Para Marin, Brasil está progredindo
Rio - A seleção brasileira segue sem vencer no retorno de Luiz Felipe Scolari ao comando da equipe, mas o presidente da CBF, José Maria Marin, garante que a equipe está no caminho certo. Após o empate por 1 a 1 com a Rússia em amistoso disputado no estádio Stamford Bridge, em Londres, na última segunda-feira, o dirigente conversou com Felipão e com o coordenador técnico Carlos Alberto Parreira e garantiu que a equipe está em evolução.
"Eu disse após o jogo contra a Itália e repito hoje (terça): a seleção brasileira está no bom caminho.

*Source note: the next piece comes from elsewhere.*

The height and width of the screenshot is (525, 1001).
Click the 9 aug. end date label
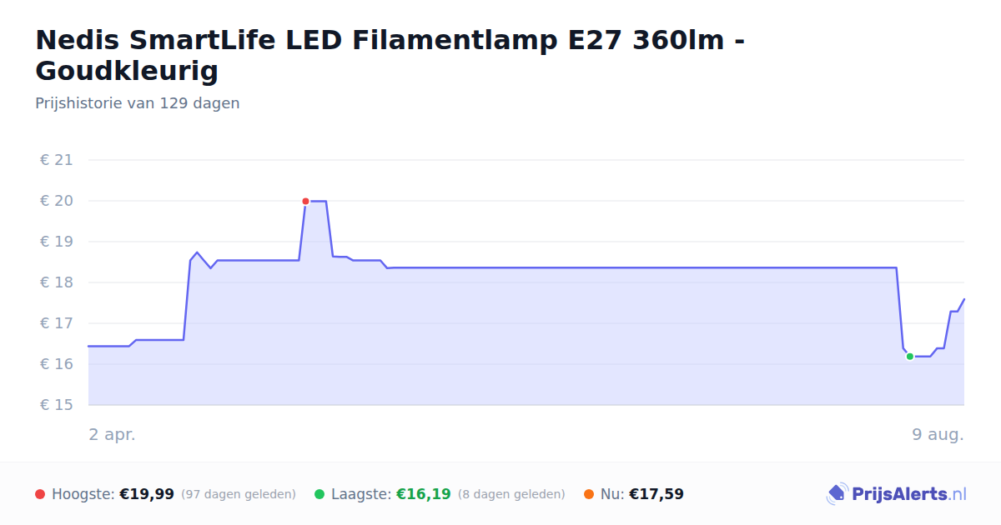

O time ainda tem o que melhorar, mas já tem mostrado um futebol que me deixa essa certeza, a de que está progredindo", afirmou, ao site oficial da CBF.
Técnico da seleção brasileira na conquista do título da Copa do Mundo de 2002, Felipão retornou ao comando da equipe no final de novembro de 2012, quando substituiu o demitido Mano Menezes. Depois disso, o Brasil disputou três amistosos, com uma derrota para a Inglaterra (2 a 1) e empates com Itália (2 a 2) e Rússia (1 a 1).
A seleção brasileira voltará a entrar em campo em abril, quando disputará dois amistosos contra Bolívia, no dia 6, em Santa Cruz de la Sierra, e Chile, no dia 24, no estádio do Mineirão, em Belo Horizonte.
Antes da sua estreia na Copa das Confederações, o Brasil vai disputar dois amistosos com a força máxima. Os jogos serão diante de Inglaterra, em 2 de junho, no estádio do Maracanã, no Rio de Janeiro, e França, em 9 de junho, na Arena Grêmio, em Porto Alegre.
Trégua
As vaias ouvidas pelos jogadores da seleção na partida contra a Rússia, dirigidas principalmente a Neymar, criaram uma preocupação adicional no grupo: o temor de ser apupado também quando atuarem dentro do território brasileiro. Daqui para frente e até o final da participação na Copa das Confederações, a seleção só vai jogar em casa e a esperança é ter o apoio, e a compreensão, da torcida, principalmente porque a equipe ainda está em formação.
O pedido de trégua foi feito pelo capitão Thiago Silva, logo após o empate com a Rússia. "Queria pedir à torcida que tenha um pouco de calma com a gente. O torcedor está no seu direito, pois paga ingressos e não vê que o rendimento não é bom, vaia. Mas isso coloca mais pressão sobre os jogadores", disse o zagueiro, arrematando: "Se tiver que vaiar, vaia no final do jogo". (A.E.)